Shoutcasting is intensely competitive. It’s easy to become a star today and yesterday’s news tomorrow. The online community can be brutal and being trolled or dealing with the haters is just part of the job. That said, the rewards are great, the attention satisfying and you probably have groupies.

A career option that only appeared out of the Internet ether five to six years ago, it’s a job that practically anyone who has an interest in serious gaming has considered. What’s not to like? You do something you love and get paid well for it. And when it works out, Novotny says, “It’s the best feeling in the world. I love shoutcasting, more than I love gaming itself.”

Novotny’s schtick, in addition to being a master game player of CS: GO, League of Legends, Hearthstone: Heroes of Warcraft and StarCraft II, is being fluent in Chinese, which he studied at National Taiwan University. This qualifies him to shoutcast at events here and in China, simultaneously pleasing both the home crowd and international audiences.

Originally from Oklahoma, like Betsy Bobbin he’s made it to the Land of Oz, and has been working for a number of eSport-related companies in Taiwan, including Tt eSports, which makes computer accessories with a focus on gaming.

His career highlight, so far, was MCing the 2014 Taiwan eSports Open, organized by the Taiwan eSports League and held at the Expo Dome in Taipei. It was a huge live event, with some of the world’s best gamers and shoutcasters, such as Nicolas “Tasteless” Plott and Daniel “Artosis” Stemkoski.

But, Novotny says, it’s been downhill since then and he’s calling this year his make-or-break year.

“It’s my last shout for shoutcasting, or I will have to find something middle-management in the business to do,” he said.

One thing you have to realize about eSports is just how huge the market has become over the past two decades. According to Newzoo — a research company and“the experts on all things games” — eSports saw revenues of US$325 million worldwide last year. The business is experiencing year-on-year growth of 43 percent and is expected to break the US$1 billion mark in 2019.

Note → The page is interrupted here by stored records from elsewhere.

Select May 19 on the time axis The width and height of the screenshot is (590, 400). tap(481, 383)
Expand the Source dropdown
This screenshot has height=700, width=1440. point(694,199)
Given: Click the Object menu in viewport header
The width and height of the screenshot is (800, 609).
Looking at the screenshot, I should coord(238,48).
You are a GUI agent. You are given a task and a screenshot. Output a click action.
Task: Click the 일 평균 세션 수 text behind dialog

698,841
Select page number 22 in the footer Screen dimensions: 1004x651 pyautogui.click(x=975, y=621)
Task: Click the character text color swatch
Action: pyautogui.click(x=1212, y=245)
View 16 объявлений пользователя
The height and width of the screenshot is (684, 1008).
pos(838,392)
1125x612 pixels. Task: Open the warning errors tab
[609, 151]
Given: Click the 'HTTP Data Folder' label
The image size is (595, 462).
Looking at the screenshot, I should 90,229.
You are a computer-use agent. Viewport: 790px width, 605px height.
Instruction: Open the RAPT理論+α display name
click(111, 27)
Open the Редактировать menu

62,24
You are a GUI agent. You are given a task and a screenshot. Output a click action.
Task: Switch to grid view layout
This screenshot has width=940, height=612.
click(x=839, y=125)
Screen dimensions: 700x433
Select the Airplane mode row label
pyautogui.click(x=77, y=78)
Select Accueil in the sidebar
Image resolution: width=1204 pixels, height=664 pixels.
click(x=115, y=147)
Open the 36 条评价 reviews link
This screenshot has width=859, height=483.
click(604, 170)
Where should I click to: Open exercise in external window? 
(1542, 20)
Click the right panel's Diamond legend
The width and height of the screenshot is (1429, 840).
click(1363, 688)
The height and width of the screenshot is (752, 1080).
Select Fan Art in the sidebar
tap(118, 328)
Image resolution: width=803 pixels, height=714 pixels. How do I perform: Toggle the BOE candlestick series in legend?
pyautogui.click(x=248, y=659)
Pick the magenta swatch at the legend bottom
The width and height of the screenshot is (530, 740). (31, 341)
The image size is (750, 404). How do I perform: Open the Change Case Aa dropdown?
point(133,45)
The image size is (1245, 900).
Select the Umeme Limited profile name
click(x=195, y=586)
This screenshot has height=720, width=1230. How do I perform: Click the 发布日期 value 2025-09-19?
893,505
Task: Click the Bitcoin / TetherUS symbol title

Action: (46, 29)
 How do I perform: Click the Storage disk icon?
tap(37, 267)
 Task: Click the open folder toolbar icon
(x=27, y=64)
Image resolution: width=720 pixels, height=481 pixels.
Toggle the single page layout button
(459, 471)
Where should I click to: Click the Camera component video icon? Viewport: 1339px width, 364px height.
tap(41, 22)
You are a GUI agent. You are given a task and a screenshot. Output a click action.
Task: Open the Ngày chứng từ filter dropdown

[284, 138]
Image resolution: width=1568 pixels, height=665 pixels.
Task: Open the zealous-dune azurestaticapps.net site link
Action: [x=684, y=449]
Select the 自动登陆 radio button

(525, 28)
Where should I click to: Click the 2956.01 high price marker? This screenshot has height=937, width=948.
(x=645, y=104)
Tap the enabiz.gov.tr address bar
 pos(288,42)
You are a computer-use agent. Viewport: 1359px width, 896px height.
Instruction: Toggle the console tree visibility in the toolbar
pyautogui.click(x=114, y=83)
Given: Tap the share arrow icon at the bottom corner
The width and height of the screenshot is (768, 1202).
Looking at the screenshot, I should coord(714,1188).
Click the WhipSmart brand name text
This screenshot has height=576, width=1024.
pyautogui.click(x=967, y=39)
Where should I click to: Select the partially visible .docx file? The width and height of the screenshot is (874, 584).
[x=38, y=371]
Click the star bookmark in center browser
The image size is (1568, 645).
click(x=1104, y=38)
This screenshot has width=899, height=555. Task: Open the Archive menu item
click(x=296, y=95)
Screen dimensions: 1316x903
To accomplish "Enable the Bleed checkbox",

It’s a young man’s game (though not exclusively, since 38 to 44 percent are women) and 72 percent of players are under 35. Tournament prizes have gone through the roof, and will continue to do so for the foreseeable future. The 2015 Dota 2 “International” offered US$18.4 million in prize money, while the 27 million US TV viewership for the annual League of Legends Championship dwarfs the NBA finals at 15.5 million, according to an ESPN report based on Newzoo figures.